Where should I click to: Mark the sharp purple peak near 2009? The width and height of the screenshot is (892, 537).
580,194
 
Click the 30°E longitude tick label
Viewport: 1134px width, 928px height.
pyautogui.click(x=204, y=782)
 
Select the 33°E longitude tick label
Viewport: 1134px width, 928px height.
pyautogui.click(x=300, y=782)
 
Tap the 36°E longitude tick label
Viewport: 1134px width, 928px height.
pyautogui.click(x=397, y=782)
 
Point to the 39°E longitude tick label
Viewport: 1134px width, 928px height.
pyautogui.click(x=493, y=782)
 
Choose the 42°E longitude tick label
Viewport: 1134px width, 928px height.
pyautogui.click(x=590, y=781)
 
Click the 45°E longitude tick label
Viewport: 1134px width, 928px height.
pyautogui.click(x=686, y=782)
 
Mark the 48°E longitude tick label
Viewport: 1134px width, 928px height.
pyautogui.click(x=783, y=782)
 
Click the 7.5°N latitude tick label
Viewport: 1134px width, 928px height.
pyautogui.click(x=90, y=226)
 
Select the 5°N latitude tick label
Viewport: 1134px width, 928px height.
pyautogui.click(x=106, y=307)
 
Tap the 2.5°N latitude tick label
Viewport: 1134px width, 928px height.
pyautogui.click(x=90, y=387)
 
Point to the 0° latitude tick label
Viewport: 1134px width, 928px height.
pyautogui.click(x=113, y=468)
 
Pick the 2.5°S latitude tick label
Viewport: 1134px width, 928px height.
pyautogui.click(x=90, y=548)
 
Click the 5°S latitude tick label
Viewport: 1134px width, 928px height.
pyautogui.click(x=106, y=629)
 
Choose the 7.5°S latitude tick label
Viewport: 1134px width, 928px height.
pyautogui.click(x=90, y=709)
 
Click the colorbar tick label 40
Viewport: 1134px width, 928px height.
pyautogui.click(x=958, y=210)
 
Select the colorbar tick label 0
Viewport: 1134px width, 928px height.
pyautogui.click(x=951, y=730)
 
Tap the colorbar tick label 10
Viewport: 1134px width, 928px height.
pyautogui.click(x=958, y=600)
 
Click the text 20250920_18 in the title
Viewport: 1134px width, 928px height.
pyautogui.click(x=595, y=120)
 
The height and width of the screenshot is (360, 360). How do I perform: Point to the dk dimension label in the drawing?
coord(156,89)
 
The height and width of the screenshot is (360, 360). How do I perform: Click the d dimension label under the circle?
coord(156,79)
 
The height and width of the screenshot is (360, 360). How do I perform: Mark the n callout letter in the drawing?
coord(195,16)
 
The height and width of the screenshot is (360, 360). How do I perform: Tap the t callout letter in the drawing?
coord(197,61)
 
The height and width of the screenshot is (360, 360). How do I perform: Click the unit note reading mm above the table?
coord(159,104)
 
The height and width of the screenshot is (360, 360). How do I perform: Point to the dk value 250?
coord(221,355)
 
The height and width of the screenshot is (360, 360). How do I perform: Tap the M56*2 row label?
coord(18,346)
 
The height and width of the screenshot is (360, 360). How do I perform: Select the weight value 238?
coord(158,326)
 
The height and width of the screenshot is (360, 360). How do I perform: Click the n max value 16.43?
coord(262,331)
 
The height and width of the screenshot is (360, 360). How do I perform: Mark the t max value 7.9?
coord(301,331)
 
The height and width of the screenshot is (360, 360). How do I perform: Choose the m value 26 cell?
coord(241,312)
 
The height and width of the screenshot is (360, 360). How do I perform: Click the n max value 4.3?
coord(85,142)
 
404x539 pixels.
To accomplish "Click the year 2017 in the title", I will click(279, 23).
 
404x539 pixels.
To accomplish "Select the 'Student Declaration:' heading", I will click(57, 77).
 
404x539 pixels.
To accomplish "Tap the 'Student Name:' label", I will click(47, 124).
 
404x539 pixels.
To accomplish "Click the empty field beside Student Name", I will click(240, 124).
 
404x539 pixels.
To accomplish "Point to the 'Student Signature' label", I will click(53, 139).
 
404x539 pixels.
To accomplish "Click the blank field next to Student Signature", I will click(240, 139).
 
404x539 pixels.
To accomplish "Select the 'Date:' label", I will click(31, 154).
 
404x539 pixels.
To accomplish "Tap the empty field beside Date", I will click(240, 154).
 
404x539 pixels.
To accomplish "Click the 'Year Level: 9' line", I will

:::

Exercise requirements » Reproduce all of the items above word for word, changing nothing.

Output »
Where should I click to: Mark the sharp purple peak near 2009? The width and height of the screenshot is (892, 537).
580,194
 
Click the 30°E longitude tick label
Viewport: 1134px width, 928px height.
pyautogui.click(x=204, y=782)
 
Select the 33°E longitude tick label
Viewport: 1134px width, 928px height.
pyautogui.click(x=300, y=782)
 
Tap the 36°E longitude tick label
Viewport: 1134px width, 928px height.
pyautogui.click(x=397, y=782)
 
Point to the 39°E longitude tick label
Viewport: 1134px width, 928px height.
pyautogui.click(x=493, y=782)
 
Choose the 42°E longitude tick label
Viewport: 1134px width, 928px height.
pyautogui.click(x=590, y=781)
 
Click the 45°E longitude tick label
Viewport: 1134px width, 928px height.
pyautogui.click(x=686, y=782)
 
Mark the 48°E longitude tick label
Viewport: 1134px width, 928px height.
pyautogui.click(x=783, y=782)
 
Click the 7.5°N latitude tick label
Viewport: 1134px width, 928px height.
pyautogui.click(x=90, y=226)
 
Select the 5°N latitude tick label
Viewport: 1134px width, 928px height.
pyautogui.click(x=106, y=307)
 
Tap the 2.5°N latitude tick label
Viewport: 1134px width, 928px height.
pyautogui.click(x=90, y=387)
 
Point to the 0° latitude tick label
Viewport: 1134px width, 928px height.
pyautogui.click(x=113, y=468)
 
Pick the 2.5°S latitude tick label
Viewport: 1134px width, 928px height.
pyautogui.click(x=90, y=548)
 
Click the 5°S latitude tick label
Viewport: 1134px width, 928px height.
pyautogui.click(x=106, y=629)
 
Choose the 7.5°S latitude tick label
Viewport: 1134px width, 928px height.
pyautogui.click(x=90, y=709)
 
Click the colorbar tick label 40
Viewport: 1134px width, 928px height.
pyautogui.click(x=958, y=210)
 
Select the colorbar tick label 0
Viewport: 1134px width, 928px height.
pyautogui.click(x=951, y=730)
 
Tap the colorbar tick label 10
Viewport: 1134px width, 928px height.
pyautogui.click(x=958, y=600)
 
Click the text 20250920_18 in the title
Viewport: 1134px width, 928px height.
pyautogui.click(x=595, y=120)
 
The height and width of the screenshot is (360, 360). How do I perform: Point to the dk dimension label in the drawing?
coord(156,89)
 
The height and width of the screenshot is (360, 360). How do I perform: Click the d dimension label under the circle?
coord(156,79)
 
The height and width of the screenshot is (360, 360). How do I perform: Mark the n callout letter in the drawing?
coord(195,16)
 
The height and width of the screenshot is (360, 360). How do I perform: Tap the t callout letter in the drawing?
coord(197,61)
 
The height and width of the screenshot is (360, 360). How do I perform: Click the unit note reading mm above the table?
coord(159,104)
 
The height and width of the screenshot is (360, 360). How do I perform: Point to the dk value 250?
coord(221,355)
 
The height and width of the screenshot is (360, 360). How do I perform: Tap the M56*2 row label?
coord(18,346)
 
The height and width of the screenshot is (360, 360). How do I perform: Select the weight value 238?
coord(158,326)
 
The height and width of the screenshot is (360, 360). How do I perform: Click the n max value 16.43?
coord(262,331)
 
The height and width of the screenshot is (360, 360). How do I perform: Mark the t max value 7.9?
coord(301,331)
 
The height and width of the screenshot is (360, 360). How do I perform: Choose the m value 26 cell?
coord(241,312)
 
The height and width of the screenshot is (360, 360). How do I perform: Click the n max value 4.3?
coord(85,142)
 
404x539 pixels.
To accomplish "Click the year 2017 in the title", I will click(279, 23).
 
404x539 pixels.
To accomplish "Select the 'Student Declaration:' heading", I will click(57, 77).
 
404x539 pixels.
To accomplish "Tap the 'Student Name:' label", I will click(47, 124).
 
404x539 pixels.
To accomplish "Click the empty field beside Student Name", I will click(240, 124).
 
404x539 pixels.
To accomplish "Point to the 'Student Signature' label", I will click(53, 139).
 
404x539 pixels.
To accomplish "Click the blank field next to Student Signature", I will click(240, 139).
 
404x539 pixels.
To accomplish "Select the 'Date:' label", I will click(31, 154).
 
404x539 pixels.
To accomplish "Tap the empty field beside Date", I will click(240, 154).
 
404x539 pixels.
To accomplish "Click the 'Year Level: 9' line", I will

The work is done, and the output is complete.